For the present, there are a number of open-source tools available to facilitate analysis of high-throughput 16S RNA sequencing studies. The commonly used MG-RAST server provides annotation of sequence fragments, their phylogenetic classification, functional classification of samples, and comparison between multiple metagenomes. Dr. Knight’s QIIME (pronounced “chime”) lets users turn raw sequencing data generated on platforms from Illumina or other leading vendors into publication-quality graphics and statistics.

But all of this takes time. “Sequencing and assembly are cheap, but annotation becomes a bottleneck,” Richardson says. He reports that Synthetic Genomics has technology that will speed up these processes. “It’s focused on deep learning and AI, and we believe it’s going to change the way people do annotation. SGI recently assembled a microbiome dataset that was 47 Gbp—larger than any that we’re aware of being published to date. To annotate that over existing systems would take weeks to months depending on a given institutions compute infrastructure. With deep learning, we’ve found we can achieve that annotation in an hour for a couple of hundred dollars.”

Field work

Another key area of need for metagenomics are tools that can take it from the specialist’s laboratory to the field. “We need rapid, user-friendly tools that allow general biologists or other scientists without advanced metagenomic training to do large analyses—for example, in state public health laboratories when there is an outbreak. Say they have a mystery isolate from someone in the clinic and they need to find out if it’s coming from a food source, a water source, or a hospital-based transmission,” says Nur Hasan, vice president of CosmosID, which is developing such solutions. “You need rapid subtyping, but right now it takes forever—or you have to hire a bioinformatician and have the computational infrastructure. We are working to create an extensively curated metagenomic database and a validated algorithm that will provide an easy-to-use tool for rapid molecular epidemiological subtyping.”

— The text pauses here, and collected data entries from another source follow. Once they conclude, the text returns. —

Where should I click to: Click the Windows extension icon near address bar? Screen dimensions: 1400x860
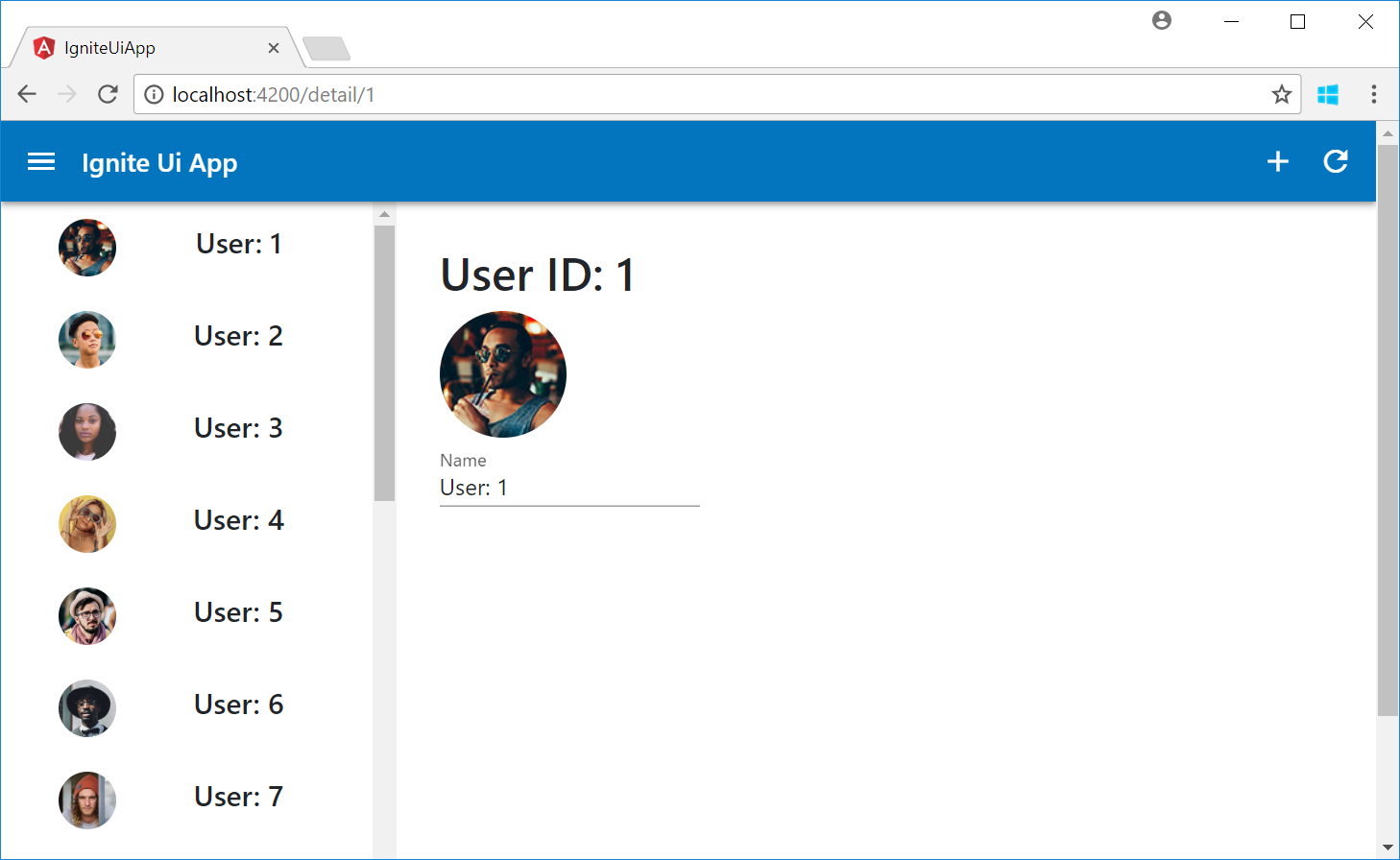[x=1329, y=94]
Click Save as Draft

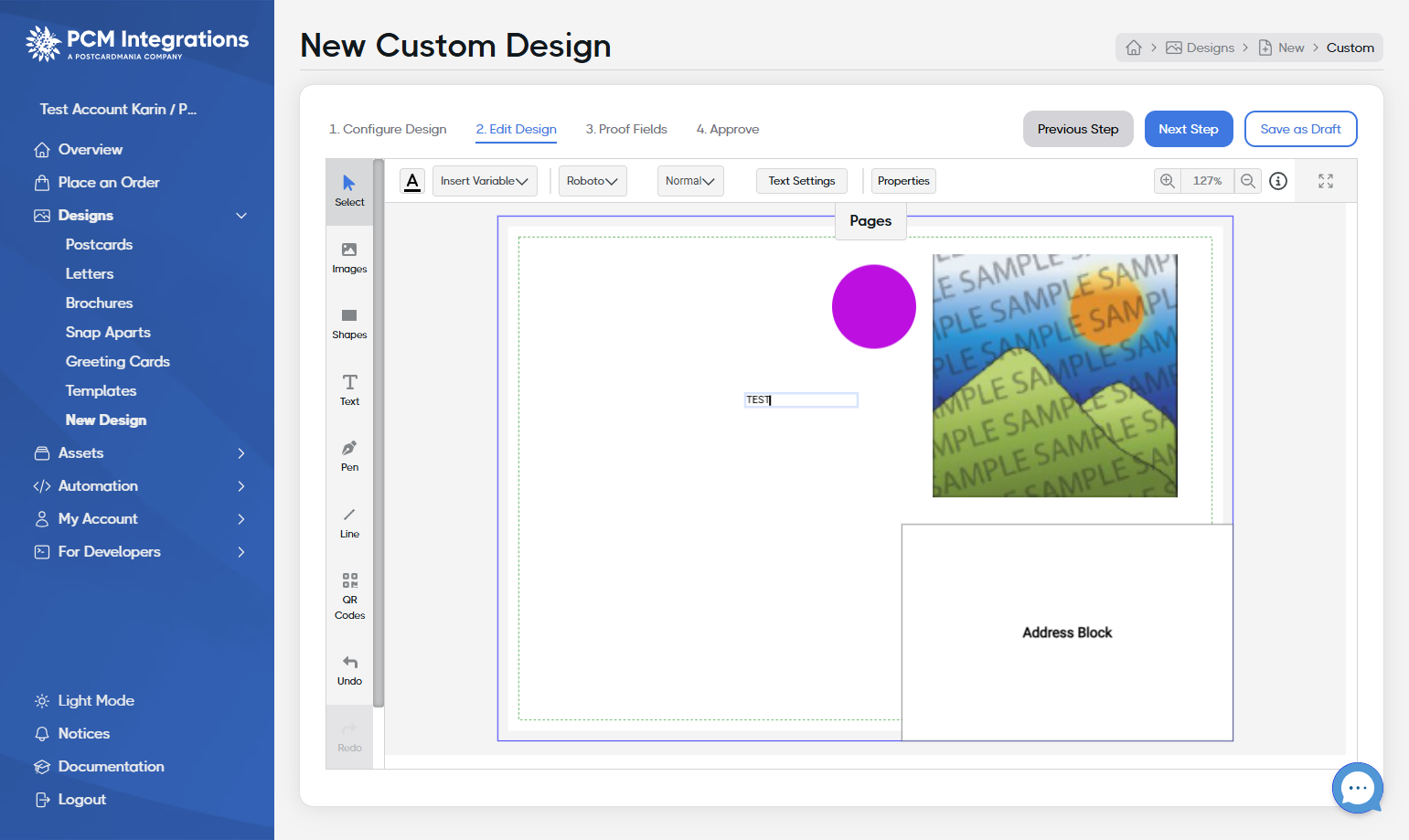pyautogui.click(x=1300, y=129)
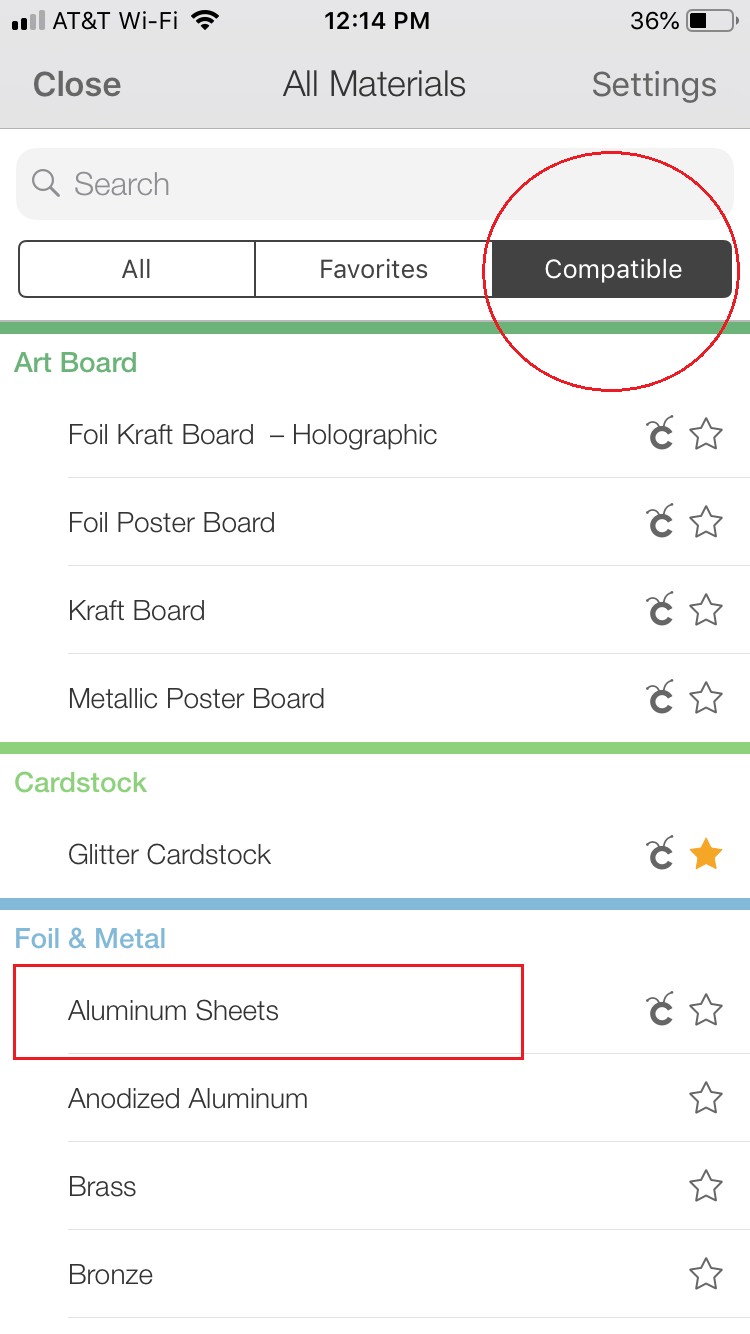Favorite the Brass material
The height and width of the screenshot is (1334, 750).
[x=706, y=1186]
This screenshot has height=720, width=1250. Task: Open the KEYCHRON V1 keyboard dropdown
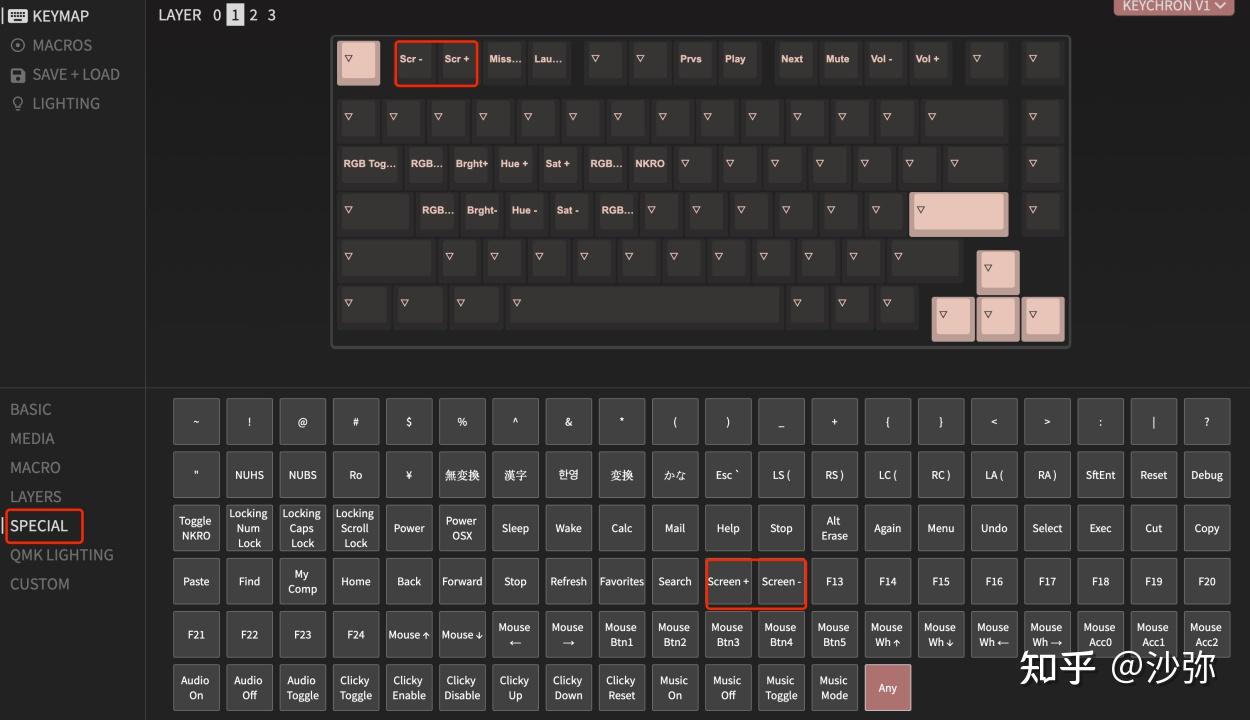pos(1173,7)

Dr. Colwell predicts that within as little as five years, hand-held metagenomic sequencing devices will be available for office or hospital-based use to facilitate immediate diagnosis. “Illumina is certainly on that path. I think back on how tedious it was when I developed the first computer program to analyze microbial taxonomic data 40 or 50 years ago. We had to grow things in test tubes and tediously code them, and now we sit with a laptop computer and bingo. The future is extraordinary.”